On April 23, the system appeared to become sheared, with the low-level circulation center displaced about 20 km from the nearest atmospheric convection. As a result, the FMS reported Alan's weakening into a depression, while the NPMOC subsequently issued their final advisory on the system. Over the next day, as a mid-level trough of low pressure shearing Alan moved faster than expected, the depression became better organized and developed favorable upper-level outflow. As a result, the NPMOC initiated advisories on the system again on April 24, and later that day, the FMS reported that Alan re-intensified into a Category 1 tropical cyclone. While located about 555 km west-northwest of the French Polynesian island of Tahiti, the system moved south-southeastward under the influence of an upper-level anticyclone located to its east. Early on April 25, Alan passed near to or over the French Polynesian Society Islands of Maupiti, Bora-Bora, and Ra'iātea. As the system moved near Bora Bora, a maximum wind gust of 147 km/h and a pressure observation of 1002 hPa were recorded, indicating the minimal strength of Alan; however, the wind gust was stronger than that expected of similarly intense tropical cyclones. It was later speculated that squalls within Alan's convective feeder band may have been responsible for the stronger wind gusts. On April 25, strong wind shear pulled the system apart, with visible imagery revealing a fully exposed low-level circulation. As a result, the FMS reported that the system weakened into a depression at 1800 UTC that day, while located about 185 km west-northwest of Tahiti. The NPMOC subsequently reissued their final advisory early the next day as the system drifted south-southeastward while located west of Tahiti.

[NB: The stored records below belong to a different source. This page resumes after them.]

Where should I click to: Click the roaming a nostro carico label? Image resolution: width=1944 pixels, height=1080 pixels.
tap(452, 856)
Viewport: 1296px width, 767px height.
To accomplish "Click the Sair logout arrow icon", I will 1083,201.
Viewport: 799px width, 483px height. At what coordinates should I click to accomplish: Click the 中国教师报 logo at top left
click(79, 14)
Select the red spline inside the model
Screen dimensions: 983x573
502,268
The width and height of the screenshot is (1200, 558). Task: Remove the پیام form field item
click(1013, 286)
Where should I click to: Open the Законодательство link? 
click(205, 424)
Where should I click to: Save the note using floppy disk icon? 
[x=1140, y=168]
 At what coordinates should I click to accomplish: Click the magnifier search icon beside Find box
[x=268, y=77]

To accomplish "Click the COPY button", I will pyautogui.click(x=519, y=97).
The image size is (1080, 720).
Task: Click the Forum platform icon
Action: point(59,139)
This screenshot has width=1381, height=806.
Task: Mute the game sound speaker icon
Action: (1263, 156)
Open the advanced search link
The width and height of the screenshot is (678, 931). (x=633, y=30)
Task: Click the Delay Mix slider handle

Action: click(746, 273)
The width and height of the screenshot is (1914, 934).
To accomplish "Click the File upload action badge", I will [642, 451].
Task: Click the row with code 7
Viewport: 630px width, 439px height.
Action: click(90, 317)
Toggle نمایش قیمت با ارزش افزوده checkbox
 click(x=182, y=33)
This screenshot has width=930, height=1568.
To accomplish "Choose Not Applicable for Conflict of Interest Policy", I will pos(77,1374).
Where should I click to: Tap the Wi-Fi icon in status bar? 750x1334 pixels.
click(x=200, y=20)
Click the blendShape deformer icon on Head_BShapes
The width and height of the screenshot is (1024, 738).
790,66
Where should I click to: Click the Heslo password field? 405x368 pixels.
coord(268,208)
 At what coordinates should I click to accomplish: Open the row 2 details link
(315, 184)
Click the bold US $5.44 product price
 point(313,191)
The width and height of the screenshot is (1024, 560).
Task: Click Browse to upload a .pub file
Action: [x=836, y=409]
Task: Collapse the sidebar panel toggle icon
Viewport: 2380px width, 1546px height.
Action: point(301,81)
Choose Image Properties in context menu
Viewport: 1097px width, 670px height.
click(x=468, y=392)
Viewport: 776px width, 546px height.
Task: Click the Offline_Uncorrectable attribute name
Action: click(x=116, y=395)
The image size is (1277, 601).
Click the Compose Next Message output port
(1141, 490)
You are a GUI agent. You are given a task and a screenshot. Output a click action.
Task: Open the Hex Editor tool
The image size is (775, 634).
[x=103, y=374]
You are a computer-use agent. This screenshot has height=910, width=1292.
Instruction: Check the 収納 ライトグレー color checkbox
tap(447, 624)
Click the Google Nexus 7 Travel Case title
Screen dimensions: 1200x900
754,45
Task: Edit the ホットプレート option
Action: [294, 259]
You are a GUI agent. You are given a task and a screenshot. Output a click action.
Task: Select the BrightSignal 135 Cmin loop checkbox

==Preparations and impact==
Cyclone Alan produced high winds and torrential rain over French Polynesia between April 24 and 25, causing several landslides on the Society Islands, resulting in the collapse of two bridges and obstruction of roads by fallen trees. Damage associated with the system was mainly confined to the Leeward Islands of Bora Bora, Tahaa, Ra'iātea and Huahine, which had all been damaged by Cyclone Osea earlier in the season. Overall, ten people died as a result of the system, while thirty others were injured, with the majority of the casualties occurring due to landslides. On Bora Bora, wind gusts of up to 147 km/h were reported, while on Tahaa, wind gusts of up to 95 km/h were reported. On the islands of Ra'iātea, Tahaa and Huahine, several churches, schools and clinics were damaged, while water and electricity supplies were cut off. On the islands, around 750 houses were destroyed, with 430 and 150 wrecked on Huahine and Ra'iātea, respectively.

On Huahine, the extent of the damage, along with a sharp dip on the Uturoa barograph trace, suggested that a tornado may have been spawned in one of Alan's convective bands. In the system's aftermath a, 60-person relief team was deployed from Tahiti to the affected islands to assist with emergency operations. The French President Jacques Chirac and Prime Minister Lionel Jospin both sent messages of support to the Leeward Islands, and in French Polynesia, the system was considered to be one of the worst natural disasters in the islands' history. A few days after Cyclone Alan impacted the islands, Cyclone Bart caused an additional ten deaths and some minor damage to the French territory. During December 1998, the European Community Humanitarian Office responded to a government appeal, providing for tents, medical aid, food and clothing.